Lo scopo è ripartire, guarda caso con lo spettacolo sull’ospedale e gli infermieri che Giacomo Poretti ha già portato in scena, ma “con una parte aggiunta su ciò che è avvenuto in questi mesi”. Anche nel lavoro però diventa centrale “la scoperta del senso della vita e il suo mistero. Questo è legato a Lui, a Dio: se il presupposto di tutto è questo legame, allora l’uomo non è fatto per i propri progetti, ma per amare ed essere amato“.

Quella è la strada giusta, da seguire anche se a tentoni: “Tutti avvertiamo che questa crisi, questo scandalo dell’imprevedibilità ha scombinato tutto. Ma non c’è un Dio cattivo che vuole punire. No, ha creato un mondo dove c’è la libertà, in cui perfino un virus possa esistere. Ecco, dentro qui, in questa libertà, noi dobbiamo scoprire cosa risuona di misteriosamente bello“.

GIACOMO PORETTI: “SERVE ACCETTARE L’IMPREVISTO”

L’imprevedibilità come opportunità: alcune cose che abbiamo vissuto e conquistato “difficilmente cederanno all’oblio”, Giacomo Poretti ne è convinto. Dal Rosario tutte le sere con alcuni amici, che gli ha fatto percepire il valore delle preghiere delle sue nonne, alla presenza degli amici veri, “quando stavo male, che tutti giorni scrivevano o chiamavano: sono piccoli gesti, che però sono anche enormi”.

Andrà tutto bene dunque “lo può dire uno che accetta ciò che accade, l’imprevisto. La posizione cristiana è dire di sì alla vita in qualunque circostanza, qualsiasi cosa succeda. Anche nel dramma. L’uomo che ha fede dice di sì perché riconosce che la vita – tutto, anche questa situazione – gli è stata regalata, non è sua.

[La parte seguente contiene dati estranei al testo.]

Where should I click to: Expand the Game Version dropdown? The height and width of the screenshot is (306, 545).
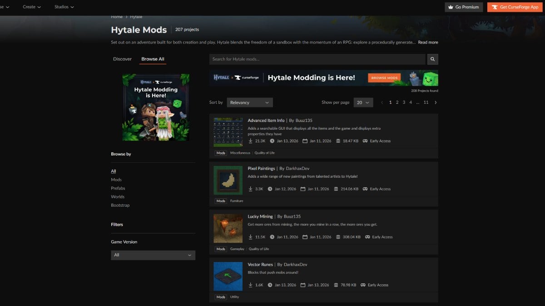click(153, 255)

La vita va compresa per goderne“.

Questo è il consiglio con cui Giacomo si congeda: “Questo regalo a volte non sappiamo cos’è… Lo trattiamo come se fosse una polpetta avvelenata. Oppure proviamo ad adattarlo come vogliamo noi. Quel cartello, quella freccia che uno direbbe: «Dai, ma cosa dici?». Invece è lì: “Sei fatto per amare ed essere amato”. Ha dentro tutto per partecipare, per godere di più del regalo“. Così, solo così, persino l’esperienza del Coronavirus può diventare un “dono” per la propria vita.